Required actions:
a: From the passage about ING Direct below, list every action that can get a customer fired by ING Direct.
b: Answer these questions using the passage about ING Direct below.
(i) In what month and year was ING Direct founded?
(ii) How many customers does ING Direct fire each month?
(iii) According to Taylor, what is the only sustainable form of business leadership?
c: Reproduce the portion of the passage about ING Direct below, starting with "In today’s environment, Taylor" and going on through "lots of things.".

Reading text:
• • • • • • •
In today’s environment, Taylor said, there is an opportunity for businesses to introduce a new set of ideas. Each organization, he said, must be the most of something. It is no longer an option for companies to try to be good at lots of things.

“What happens when you look at an industry with fresh eyes is an ING Direct,” said Taylor. “Founded in September 2000, the originators envisioned a new way to be a bank. Now they are adding 100,000 new customers and $1 billion in new deposits every month.”

In addition to being web-based, Taylor said what really makes ING Direct a success is their unique point of view and a value system that is most important to them.

“They are on a mission to lead American’s back to saving,” said Taylor. “They want to make saving money cool again. They are to banking what iPod is to music and what Southwest is to airlines.”

The ING model, according to Taylor is easy. It is a simple product offering with no fees, no paper-based checking accounts, and no credit cards. He calls them intentionally edgy and colorful in stark contrast to traditional banks.

“They take so much pride in their way of doing business that ING Direct fires over 5,000 customers each month,” Taylor said.

How do you manage to get fired as an ING customer? Make too many calls to customer service, have too many transactions in and out of the account, demand products and services that are not part of the simple product offering.

According to Taylor, ING Direct is simply not prepared to change from their focus and the customers that their platform is built to serve.

“The only sustainable form of business leadership is thought leadership,” said Taylor.

He challenged companies to see things in their space that competitors do not see and to ask themselves the question, if I went out of business tomorrow, would anybody miss me?
• • • • • • •
Collected data entries:

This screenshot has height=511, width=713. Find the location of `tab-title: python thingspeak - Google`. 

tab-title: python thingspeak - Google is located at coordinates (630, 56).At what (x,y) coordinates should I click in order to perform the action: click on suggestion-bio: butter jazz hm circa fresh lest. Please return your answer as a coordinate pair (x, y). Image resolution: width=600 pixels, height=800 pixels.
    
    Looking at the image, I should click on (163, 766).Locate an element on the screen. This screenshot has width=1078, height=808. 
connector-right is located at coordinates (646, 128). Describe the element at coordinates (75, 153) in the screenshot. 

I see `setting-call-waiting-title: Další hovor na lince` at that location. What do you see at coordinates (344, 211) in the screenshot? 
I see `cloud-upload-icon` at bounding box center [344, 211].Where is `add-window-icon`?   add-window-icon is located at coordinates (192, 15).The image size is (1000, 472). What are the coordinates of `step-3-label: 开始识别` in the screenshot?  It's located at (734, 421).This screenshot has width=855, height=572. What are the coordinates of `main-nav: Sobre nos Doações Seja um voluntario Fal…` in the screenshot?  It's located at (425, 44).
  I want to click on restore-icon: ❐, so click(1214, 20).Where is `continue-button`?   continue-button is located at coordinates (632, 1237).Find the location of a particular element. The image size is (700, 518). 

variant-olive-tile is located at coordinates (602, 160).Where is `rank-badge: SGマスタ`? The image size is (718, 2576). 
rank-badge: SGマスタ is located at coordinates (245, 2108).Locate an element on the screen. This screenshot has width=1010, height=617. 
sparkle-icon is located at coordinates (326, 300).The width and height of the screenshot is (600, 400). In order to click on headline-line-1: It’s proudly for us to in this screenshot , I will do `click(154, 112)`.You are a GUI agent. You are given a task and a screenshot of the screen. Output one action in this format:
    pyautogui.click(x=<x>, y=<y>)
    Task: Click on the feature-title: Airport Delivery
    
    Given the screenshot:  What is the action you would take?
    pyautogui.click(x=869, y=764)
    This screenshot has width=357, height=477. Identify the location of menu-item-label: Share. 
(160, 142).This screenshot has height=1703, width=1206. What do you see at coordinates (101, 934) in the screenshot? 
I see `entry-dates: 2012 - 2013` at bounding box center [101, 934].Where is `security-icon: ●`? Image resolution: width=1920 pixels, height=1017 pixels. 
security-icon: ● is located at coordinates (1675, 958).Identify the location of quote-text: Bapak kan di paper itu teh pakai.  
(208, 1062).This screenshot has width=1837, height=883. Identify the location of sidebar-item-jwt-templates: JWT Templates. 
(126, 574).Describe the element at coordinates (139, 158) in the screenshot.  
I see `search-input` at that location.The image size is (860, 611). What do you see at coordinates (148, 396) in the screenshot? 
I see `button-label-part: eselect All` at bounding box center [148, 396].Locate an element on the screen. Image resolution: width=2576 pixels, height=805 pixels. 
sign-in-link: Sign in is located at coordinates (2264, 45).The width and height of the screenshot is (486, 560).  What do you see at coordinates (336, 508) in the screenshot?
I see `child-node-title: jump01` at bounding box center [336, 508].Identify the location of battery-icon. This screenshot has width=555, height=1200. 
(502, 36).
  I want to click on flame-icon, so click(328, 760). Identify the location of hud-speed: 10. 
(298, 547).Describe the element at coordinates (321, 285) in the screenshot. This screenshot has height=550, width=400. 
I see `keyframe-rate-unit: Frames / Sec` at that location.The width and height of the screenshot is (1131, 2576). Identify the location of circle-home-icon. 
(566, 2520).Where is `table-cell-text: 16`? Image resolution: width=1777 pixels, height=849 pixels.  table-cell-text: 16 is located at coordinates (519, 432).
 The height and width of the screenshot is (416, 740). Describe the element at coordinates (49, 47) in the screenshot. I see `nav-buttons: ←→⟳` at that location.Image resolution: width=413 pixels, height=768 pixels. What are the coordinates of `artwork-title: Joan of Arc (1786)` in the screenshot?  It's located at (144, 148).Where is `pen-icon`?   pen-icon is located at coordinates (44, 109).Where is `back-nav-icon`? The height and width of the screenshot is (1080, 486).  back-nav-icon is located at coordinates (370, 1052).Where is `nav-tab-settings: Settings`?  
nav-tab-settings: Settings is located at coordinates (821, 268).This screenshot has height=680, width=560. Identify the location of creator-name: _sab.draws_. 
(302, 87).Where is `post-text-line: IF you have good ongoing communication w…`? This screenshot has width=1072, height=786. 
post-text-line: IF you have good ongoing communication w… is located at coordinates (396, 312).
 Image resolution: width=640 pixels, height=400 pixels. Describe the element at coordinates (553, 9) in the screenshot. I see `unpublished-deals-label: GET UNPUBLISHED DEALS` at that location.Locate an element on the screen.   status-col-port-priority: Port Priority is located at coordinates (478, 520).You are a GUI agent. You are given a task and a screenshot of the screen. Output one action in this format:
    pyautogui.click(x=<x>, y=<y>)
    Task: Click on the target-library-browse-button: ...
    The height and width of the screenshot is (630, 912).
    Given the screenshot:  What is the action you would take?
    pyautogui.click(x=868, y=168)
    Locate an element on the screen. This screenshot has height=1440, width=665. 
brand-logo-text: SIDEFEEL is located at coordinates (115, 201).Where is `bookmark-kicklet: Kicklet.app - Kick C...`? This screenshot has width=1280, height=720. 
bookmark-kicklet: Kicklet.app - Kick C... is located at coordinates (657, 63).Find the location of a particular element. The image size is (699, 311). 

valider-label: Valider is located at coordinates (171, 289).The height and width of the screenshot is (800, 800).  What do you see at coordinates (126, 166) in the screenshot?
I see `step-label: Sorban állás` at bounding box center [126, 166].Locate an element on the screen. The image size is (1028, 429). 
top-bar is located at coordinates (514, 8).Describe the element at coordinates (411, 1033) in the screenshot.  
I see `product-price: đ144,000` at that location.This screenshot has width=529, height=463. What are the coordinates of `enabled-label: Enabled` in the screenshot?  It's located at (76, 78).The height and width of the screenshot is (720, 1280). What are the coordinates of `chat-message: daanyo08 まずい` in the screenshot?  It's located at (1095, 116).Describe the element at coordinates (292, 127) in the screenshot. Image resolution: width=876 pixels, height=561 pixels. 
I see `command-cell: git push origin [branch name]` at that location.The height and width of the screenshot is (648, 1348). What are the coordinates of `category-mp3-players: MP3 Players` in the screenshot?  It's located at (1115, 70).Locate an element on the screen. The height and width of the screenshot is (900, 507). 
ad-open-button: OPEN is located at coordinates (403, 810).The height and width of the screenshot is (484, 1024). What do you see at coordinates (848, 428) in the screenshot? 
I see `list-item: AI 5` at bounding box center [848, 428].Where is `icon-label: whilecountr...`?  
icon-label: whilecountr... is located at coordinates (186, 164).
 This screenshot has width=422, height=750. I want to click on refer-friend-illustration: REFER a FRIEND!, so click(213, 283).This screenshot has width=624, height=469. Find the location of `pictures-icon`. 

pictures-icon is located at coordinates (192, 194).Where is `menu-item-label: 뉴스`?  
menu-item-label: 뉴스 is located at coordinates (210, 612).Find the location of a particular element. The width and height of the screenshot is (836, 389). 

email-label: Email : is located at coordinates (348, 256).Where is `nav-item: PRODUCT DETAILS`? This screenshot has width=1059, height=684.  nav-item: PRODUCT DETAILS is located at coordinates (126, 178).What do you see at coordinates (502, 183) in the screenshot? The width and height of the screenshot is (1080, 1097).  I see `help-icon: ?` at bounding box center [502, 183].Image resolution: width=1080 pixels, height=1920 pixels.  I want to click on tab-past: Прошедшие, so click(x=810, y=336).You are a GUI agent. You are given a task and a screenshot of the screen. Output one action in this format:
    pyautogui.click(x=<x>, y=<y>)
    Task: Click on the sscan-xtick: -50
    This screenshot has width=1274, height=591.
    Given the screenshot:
• • • • • • •
Answers per task:
a:
- Making too many calls to customer service
- Having too many transactions in and out of the account
- Demanding products and services that are not part of the simple product offering

b:
(i) September 2000
(ii) Over 5,000
(iii) Thought leadership

c:
In today’s environment, Taylor said, there is an opportunity for businesses to introduce a new set of ideas. Each organization, he said, must be the most of something. It is no longer an option for companies to try to be good at lots of things.